I also introduced myself to Congressman McHale of Pennsylvania, whom I saw for the first time the day before when I stood behind seats occupied by him and his children for the opening of Congress. I told him I had friends in Fogelsville, in his district, who were delighted when he defeated Don Ritter. He told me to pass his thanks on to them. He asked me about my job and I told him a few things. He said it sounded like a great job and one that would interest him if he wasn't in Congress. I laughed and grabbed his arm and said I hoped he would be elected to Congress until the day I retired. I said, "You be the Congressman, I'll be the Historian." He said, "You know, I have the same problem.

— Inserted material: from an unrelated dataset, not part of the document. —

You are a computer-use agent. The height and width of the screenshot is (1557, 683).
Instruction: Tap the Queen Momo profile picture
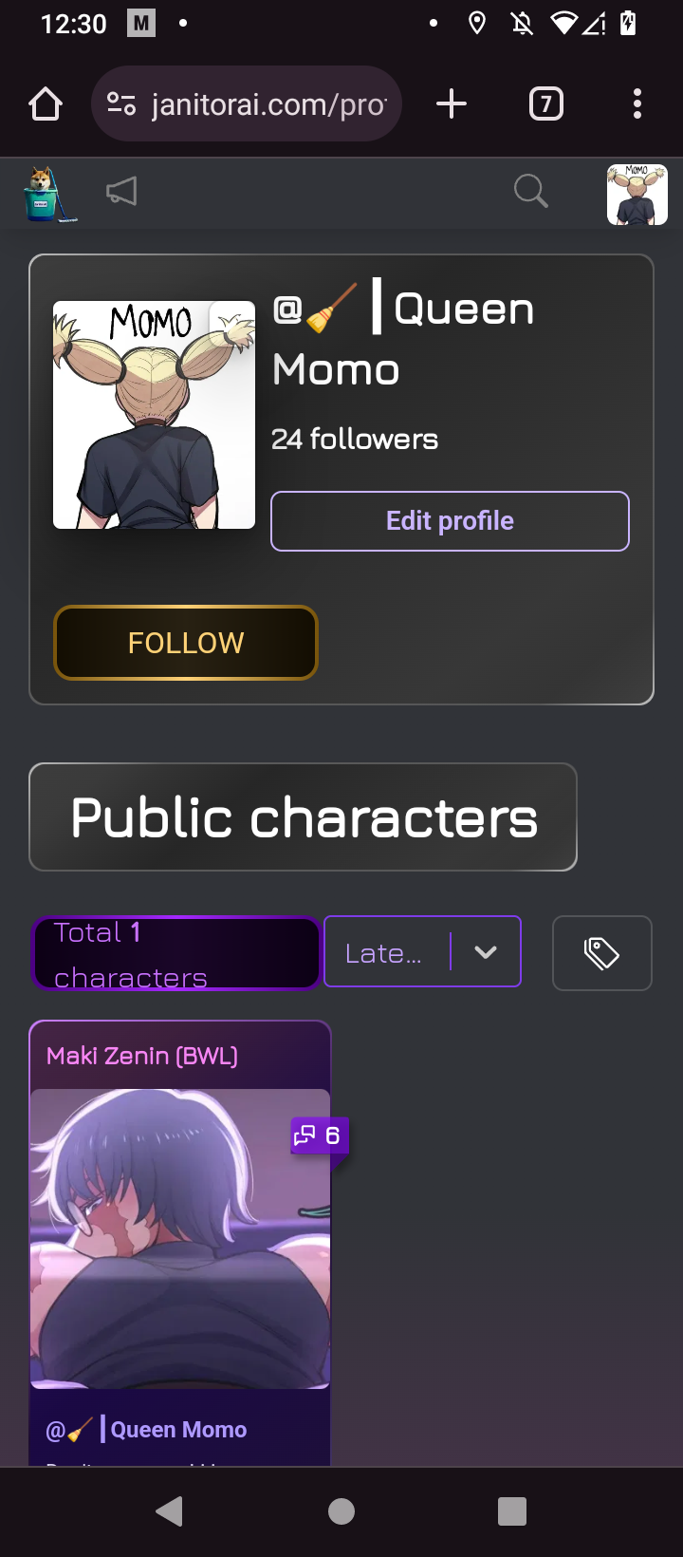click(154, 415)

I was telling a state representative the other day how exciting it is to be a Congressman, and then I realized that if I made it sound too good, she would be running for my seat before long."
I stopped by the Republican cloakroom to see Jim Oliver [Republican Cloakroom staff member]. About a dozen members were sitting around having a little lunch, some seated in the big leather chairs with a little board across the arms to hold their plates. Jim had some old photographs he wanted to show me, including a rare photograph taken in the cloakroom itself about seventy years ago. We stood on the very spot the photographer did and compared how the room looked then to its present configuration. It was remarkably the same, except for some missing fireplaces that were removed in the 1940s.

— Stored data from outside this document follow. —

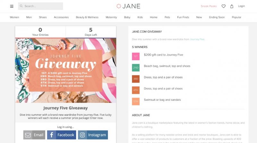The width and height of the screenshot is (257, 143).
Task: Click the 5TH prize badge
Action: (136, 101)
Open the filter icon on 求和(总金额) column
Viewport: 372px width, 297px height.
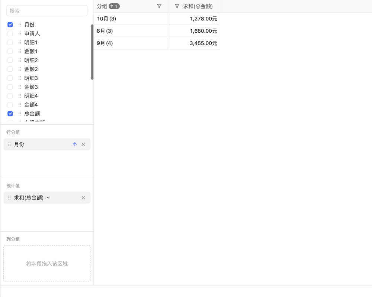tap(176, 6)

After the joint session was dissolved I milled around for a while on the floor greeting people. I walked over to the Republican side where Stephen Horn of California was seated. I met Steve before he was elected, having had lunch with him about a year ago. Before that I knew of him by reputation as a scholar of Congress. Steve was at the Brookings Institution back in the mid Sixties, about the same time I came to Maryland to start graduate school. I never met him then but I did know some of the books he wrote including Unused Power: The Works of the Senate Committee on Appropriations and his earlier work The Cabinet and Congress (1960).
Now Steve is back in DC but looking at Congress from the perspective of a member of the House. I think it is great to have a man like Steve Horn in the House. He has one of the best private collections of books on Congress of anyone in the country. He has been a close student of American politics for almost forty years. He recognized me and shook my hand vigorously and introduced me to Jim Ramstad of Minnesota and said "Ray is a real scholar of the House." I said coming from him that was quite a compliment. I asked him to stop by and see me sometime. He said he had been meaning to do so as soon as he got settled. I think I'll arrange to go out to lunch with him sometime soon before the legislative schedule presses in on him. I can learn a lot from him. I want to get to know him better. He strikes me as a truly decent, talented, unassuming man. Ultimately it is men and women of Steve Horn's ilk that make this institution endure. The democratic process doesn't mean the House is always populated with the best and the brightest. Nor can it guarantee that crooks and charlatans are not elected. The key is that the institution, while containing corruption, does not succumb to it. None of the scandals of the past few years have shaken my faith in the fundamental importance of Congress to the healthy political life this country enjoys and the overall competence of most of the people who serve here.